* _Text shown_
════════════════
Jacqueline and Raja Bahrin divorced in 1986. Bahrin signed over custody of their two children, an arrangement which was later ratified by the Federal Family Court of Australia. In 1990, she married TV journalist Iain Gillespie. They legally separated in the mid 1990's and formally divorced in 2000. Ms Pascarl has two younger children with her new husband, Bill Crocaris. Verity born 2001 and Lysander, born 2003.[2] The couple married in 2002 an Anglican service at St. John's church in Toorak, Melbourne.[3]
[edit] Career
A feature reporter for the Ten Network at the time of the abduction, Jacqueline went on to research and produce several television documentary films including the award winning documentary, 'Empty Arms Broken Hearts' covering the topic of International Parental Child Abduction. As the host of television lifestyle show, 'House Hunt', she was to move farther afield into the area of child literacy, leaving her television and radio career behind. She also became a noted international lobbyist on the rights of the child, and an expert on Parental Child Abduction and the Hague Convention. She lectures internationally and advises the European Union on the multi-lateral treaty, the US State Department and represents Australia at world forums on similar issues. She also wrote a book, Once I was a Princess which details her experience.
Jacqueline established 'Operation Book Power' in 1995, a child literacy project operating in Kenya and South Africa. In 1998, she was appointed Special Ambassador for the international development and aid agency, CARE International and worked as an emergency aid worker in the conflict zones of Bosnia, Kosovo and East Timor. She was based in Europe, leaving Australia after citing privacy issues. She has garnered several humanitarian awards including commendations for child protection from the National Centre for Missing and Exploited Children (USA) and the United Nations. She is currently a consultant to the Australian Foreign Office (DFAT) and has recently been appointed as a Patron of CARE International in the United Kingdom.
Her new book, Since I Was a Princess, will be published on April 1, 2007.
[edit] Paternal abduction
In 1992, Raja Bahrin came to Melbourne for a pre-arranged custody visit, at which point he failed to return the children as had been agreed. After some days of uncertainty of his and the children's whereabouts, Raja Bahrin surfaced with them back in Malaysia. Raja Bahrin appeared in an interview on television, but refused to reveal how he had managed to smuggle them out of the Australia, saying only it was the "will of Allah".
════════════════
* _Data block_

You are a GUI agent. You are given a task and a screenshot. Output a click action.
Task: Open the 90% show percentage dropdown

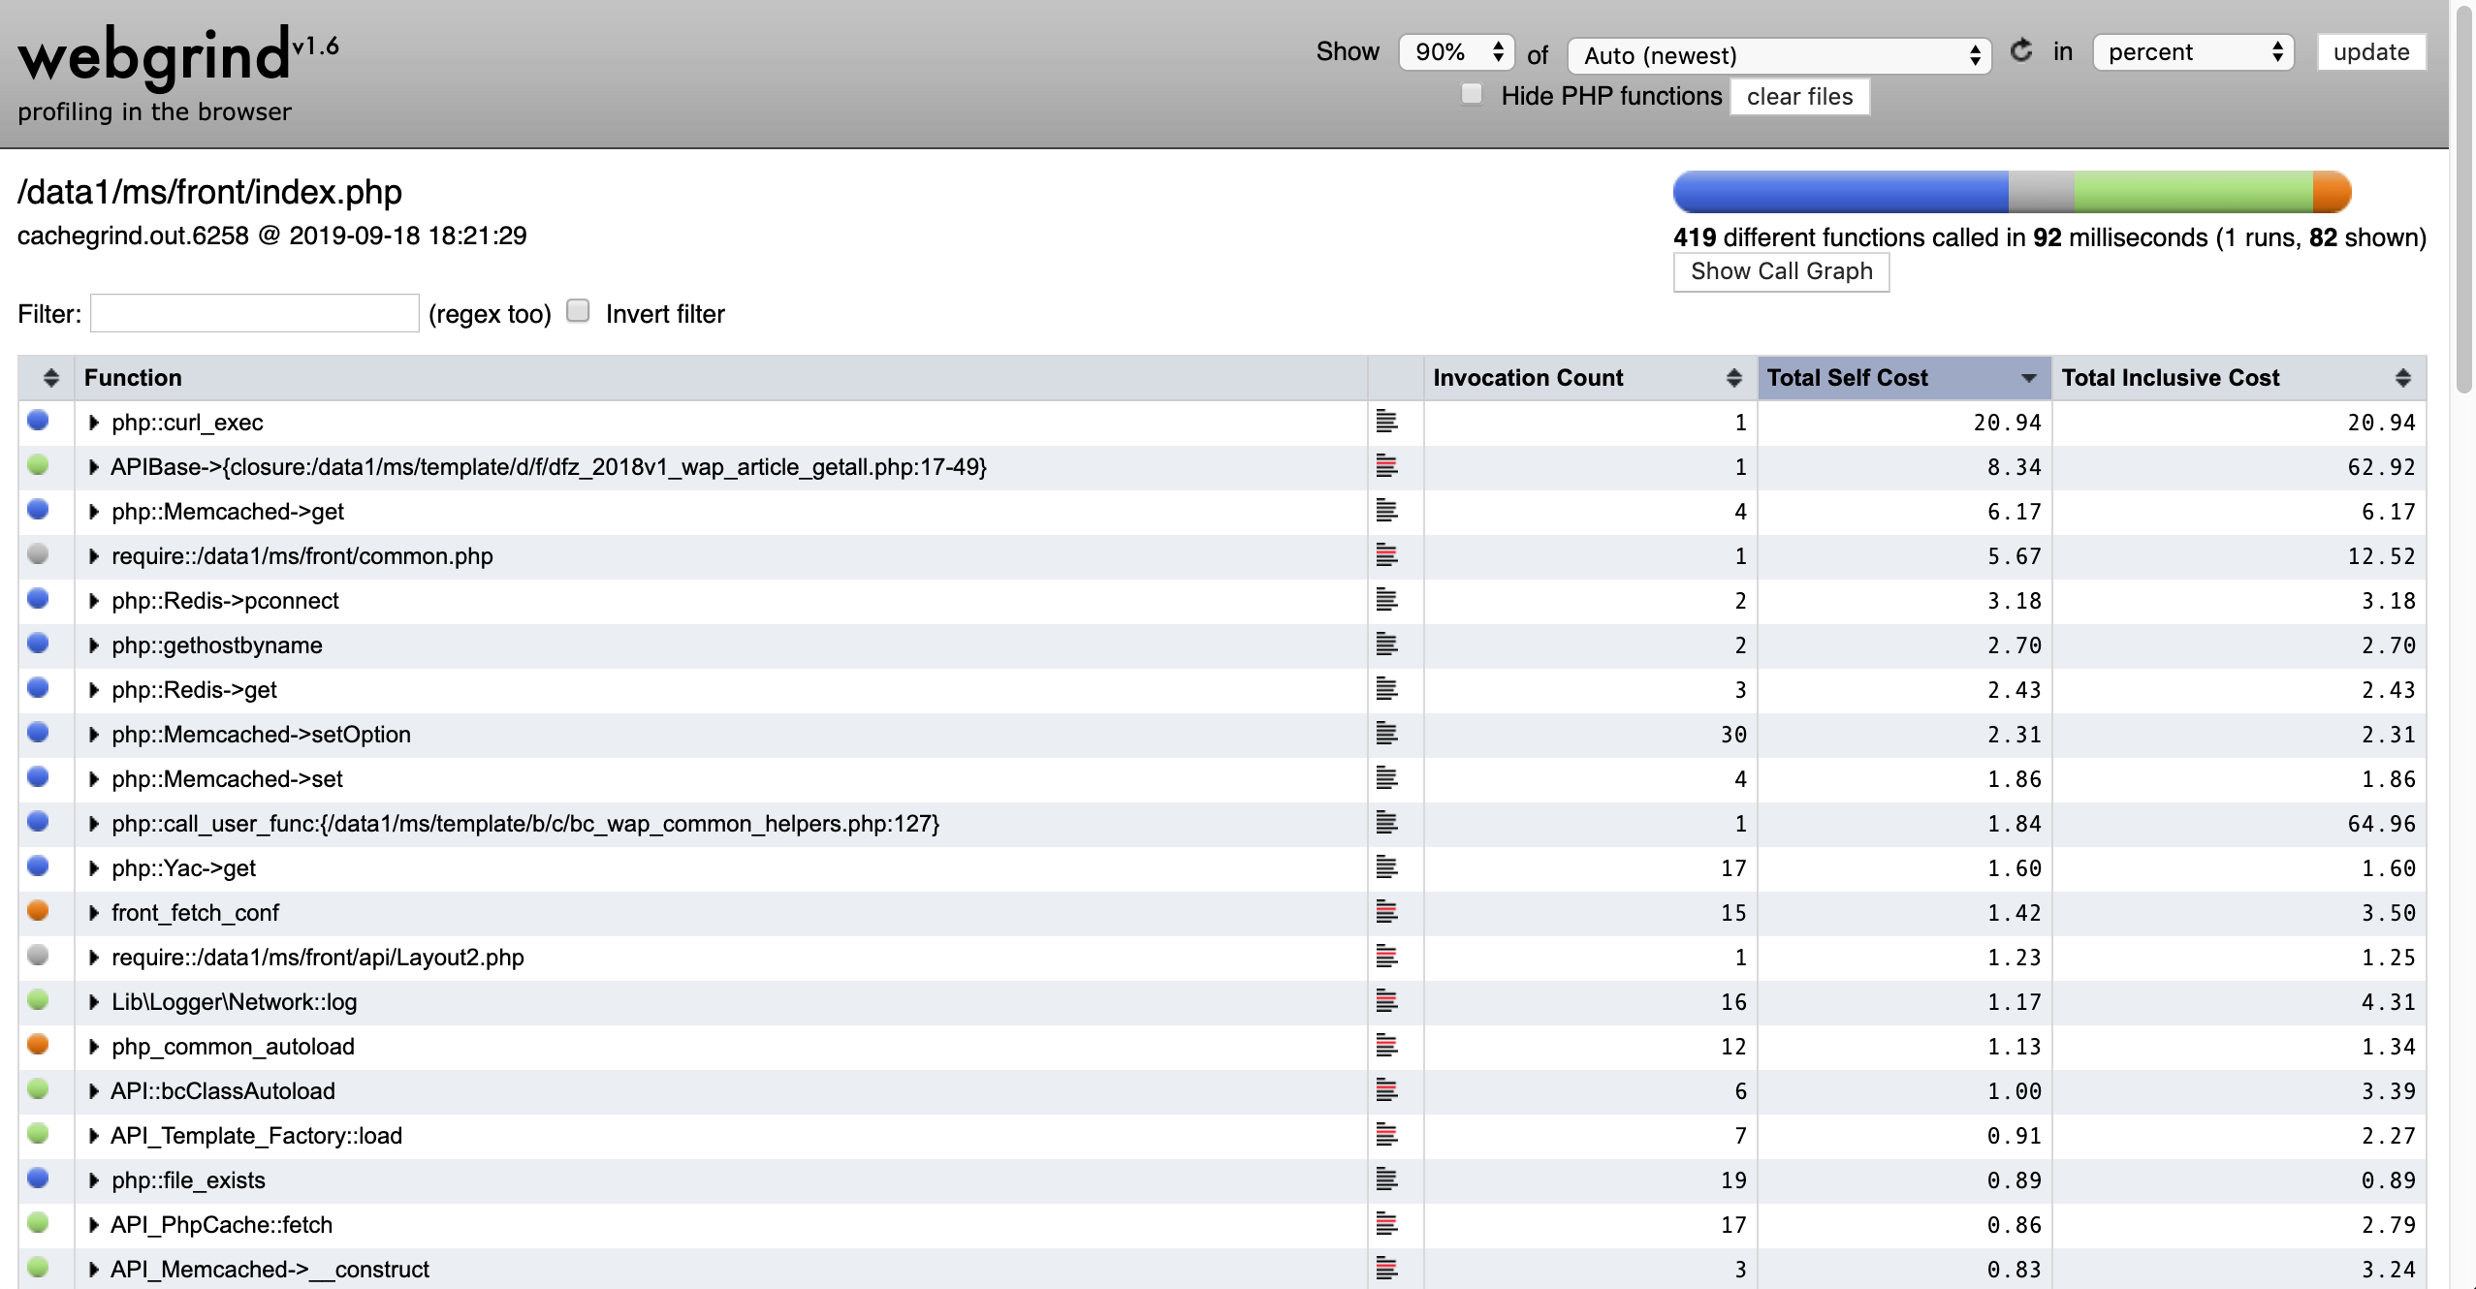pyautogui.click(x=1456, y=52)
════════════════
* _Task list_
A: According to the Jacqueline Pascarl biography, what did she set up in 1995?
B: Carry on the Jacqueline Pascarl biography from its last sentence.
The data comes from a separate source.

* _Task responses_
A: She set up 'Operation Book Power', a child literacy project operating in Kenya and South Africa.

B:
It was later revealed, that with the help of an accomplice, Bryan Wickham, he had taken them by car to Australia's far north, and by boat from the Cape York Peninsula to Merauke, in the Indonesian province of Irian Jaya. From there he took them to Malaysia where the authorities retrospectively awarded him custody, and the children were then settled with their father in Terengganu. Wickham spent one year planning the abduction, arranging vehicles and a boat, studying the escape route.[4] Wickham later served nine months in an Australian jail for his part. [5]
Malaysia is not a party to the Hague Convention on the Civil Aspects of International Child Abduction, and therefore the Convention could not be used to return the children to Australia. Signatories of the Convention recognize custody by the habitual residence of minor children.[1]
Some controversy surrounded Jacqueline Pascarl (at the time known as Jacqueline Pascarl-Gillespie) soon after the abduction, as she successfully applied to the Australian Family Court to prevent the content of any interview with her children from appearing in the Australian media - the Courts deeming published interviews to be detrimental to the children and contrary to their future reintroduction into Australian society. The Herald and Weekly Times Ltd unsuccessfully appealed the decision.[6] Ray Martin of 60 minutes had travelled to Malaysia and interviewed the prince and his family there, and while footage of the children appeared on television, what was said by the children was not broadcast in Australia. Some criticism was levelled at Jacqueline Pascarl regarding how she, and her then husband, had dealt with the media,[citation needed] but she stated she felt justified in protecting the pyschological welfare of her kidnapped children.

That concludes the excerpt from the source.